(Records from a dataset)
◇ ◇ ◇ ◇

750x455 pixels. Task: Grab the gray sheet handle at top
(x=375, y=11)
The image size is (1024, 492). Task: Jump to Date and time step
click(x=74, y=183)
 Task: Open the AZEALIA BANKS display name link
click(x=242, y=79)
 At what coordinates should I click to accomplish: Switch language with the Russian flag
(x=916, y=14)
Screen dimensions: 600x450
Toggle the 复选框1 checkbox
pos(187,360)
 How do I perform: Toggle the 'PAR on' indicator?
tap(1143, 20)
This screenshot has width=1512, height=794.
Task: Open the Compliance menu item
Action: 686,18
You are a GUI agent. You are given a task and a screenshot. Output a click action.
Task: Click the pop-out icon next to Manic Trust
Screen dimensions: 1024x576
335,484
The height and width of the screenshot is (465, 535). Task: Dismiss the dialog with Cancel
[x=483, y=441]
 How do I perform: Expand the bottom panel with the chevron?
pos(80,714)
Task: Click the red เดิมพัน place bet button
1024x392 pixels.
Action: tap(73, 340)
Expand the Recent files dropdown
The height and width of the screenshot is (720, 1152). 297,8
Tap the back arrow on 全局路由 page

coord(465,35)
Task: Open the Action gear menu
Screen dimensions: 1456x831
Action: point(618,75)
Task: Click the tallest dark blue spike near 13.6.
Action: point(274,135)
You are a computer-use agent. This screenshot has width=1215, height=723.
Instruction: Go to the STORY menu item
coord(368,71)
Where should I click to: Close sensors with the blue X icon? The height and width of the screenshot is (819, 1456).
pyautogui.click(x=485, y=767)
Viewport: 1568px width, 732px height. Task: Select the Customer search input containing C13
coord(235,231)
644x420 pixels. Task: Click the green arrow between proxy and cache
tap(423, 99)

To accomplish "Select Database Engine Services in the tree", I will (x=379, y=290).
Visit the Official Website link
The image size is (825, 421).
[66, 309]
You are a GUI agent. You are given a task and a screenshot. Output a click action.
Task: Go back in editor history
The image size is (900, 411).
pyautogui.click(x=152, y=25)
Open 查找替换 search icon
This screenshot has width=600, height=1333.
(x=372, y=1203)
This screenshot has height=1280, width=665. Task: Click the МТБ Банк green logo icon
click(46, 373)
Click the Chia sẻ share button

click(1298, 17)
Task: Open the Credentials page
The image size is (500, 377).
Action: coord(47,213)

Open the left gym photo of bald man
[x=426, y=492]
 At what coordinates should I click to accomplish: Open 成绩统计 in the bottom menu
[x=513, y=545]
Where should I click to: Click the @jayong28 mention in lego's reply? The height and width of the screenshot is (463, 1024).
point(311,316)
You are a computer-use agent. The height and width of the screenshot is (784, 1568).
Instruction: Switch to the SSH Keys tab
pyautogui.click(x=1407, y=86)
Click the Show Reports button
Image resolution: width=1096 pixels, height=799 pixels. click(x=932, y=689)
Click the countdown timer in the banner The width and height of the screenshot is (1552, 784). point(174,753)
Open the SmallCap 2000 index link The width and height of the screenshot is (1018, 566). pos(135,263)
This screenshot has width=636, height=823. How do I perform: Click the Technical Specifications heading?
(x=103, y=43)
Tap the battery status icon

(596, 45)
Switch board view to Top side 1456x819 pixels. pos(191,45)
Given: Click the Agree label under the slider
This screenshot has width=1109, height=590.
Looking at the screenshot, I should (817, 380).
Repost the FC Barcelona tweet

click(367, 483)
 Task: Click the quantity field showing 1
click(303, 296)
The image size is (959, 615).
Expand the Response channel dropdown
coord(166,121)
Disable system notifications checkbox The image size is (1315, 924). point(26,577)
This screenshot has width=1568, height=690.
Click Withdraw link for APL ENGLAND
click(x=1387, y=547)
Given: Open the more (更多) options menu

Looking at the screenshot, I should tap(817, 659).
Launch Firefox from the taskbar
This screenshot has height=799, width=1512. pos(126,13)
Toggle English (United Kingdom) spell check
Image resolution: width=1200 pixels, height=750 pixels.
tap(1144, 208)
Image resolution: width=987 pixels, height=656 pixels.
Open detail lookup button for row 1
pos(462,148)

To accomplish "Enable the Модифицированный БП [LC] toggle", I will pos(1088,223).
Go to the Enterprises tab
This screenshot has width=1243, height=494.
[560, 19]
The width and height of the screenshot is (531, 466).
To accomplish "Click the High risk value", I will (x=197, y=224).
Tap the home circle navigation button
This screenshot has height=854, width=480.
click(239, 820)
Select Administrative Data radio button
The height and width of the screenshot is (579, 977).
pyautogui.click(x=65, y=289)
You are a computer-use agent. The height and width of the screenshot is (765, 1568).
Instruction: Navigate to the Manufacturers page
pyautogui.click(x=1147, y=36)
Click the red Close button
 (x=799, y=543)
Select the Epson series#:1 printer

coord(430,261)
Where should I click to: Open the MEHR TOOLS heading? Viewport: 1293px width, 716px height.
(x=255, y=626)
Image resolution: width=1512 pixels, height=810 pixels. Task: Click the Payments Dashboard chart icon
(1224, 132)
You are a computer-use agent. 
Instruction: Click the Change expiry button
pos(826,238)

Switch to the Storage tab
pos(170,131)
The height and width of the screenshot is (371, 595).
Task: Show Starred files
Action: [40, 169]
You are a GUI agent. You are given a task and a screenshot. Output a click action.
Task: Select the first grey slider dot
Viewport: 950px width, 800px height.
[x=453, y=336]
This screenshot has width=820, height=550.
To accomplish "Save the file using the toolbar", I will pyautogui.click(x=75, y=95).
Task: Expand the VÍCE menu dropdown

◇ ◇ ◇ ◇

▶ [Set exercise] Starting with the line containing "Toggle English (United Kingdom) spell check" and going on through the line containing "pos(826,238)", write those rows out again, substituting "Suppliers" for "Manufacturers" and leaving everything else unchanged.

▶ [Written answer]
Toggle English (United Kingdom) spell check
Image resolution: width=1200 pixels, height=750 pixels.
tap(1144, 208)
Image resolution: width=987 pixels, height=656 pixels.
Open detail lookup button for row 1
pos(462,148)

To accomplish "Enable the Модифицированный БП [LC] toggle", I will pos(1088,223).
Go to the Enterprises tab
This screenshot has width=1243, height=494.
[560, 19]
The width and height of the screenshot is (531, 466).
To accomplish "Click the High risk value", I will (x=197, y=224).
Tap the home circle navigation button
This screenshot has height=854, width=480.
click(239, 820)
Select Administrative Data radio button
The height and width of the screenshot is (579, 977).
pyautogui.click(x=65, y=289)
You are a computer-use agent. The height and width of the screenshot is (765, 1568).
Instruction: Navigate to the Suppliers page
pyautogui.click(x=1147, y=36)
Click the red Close button
 (x=799, y=543)
Select the Epson series#:1 printer

coord(430,261)
Where should I click to: Open the MEHR TOOLS heading? Viewport: 1293px width, 716px height.
(x=255, y=626)
Image resolution: width=1512 pixels, height=810 pixels. Task: Click the Payments Dashboard chart icon
(1224, 132)
You are a computer-use agent. 
Instruction: Click the Change expiry button
pos(826,238)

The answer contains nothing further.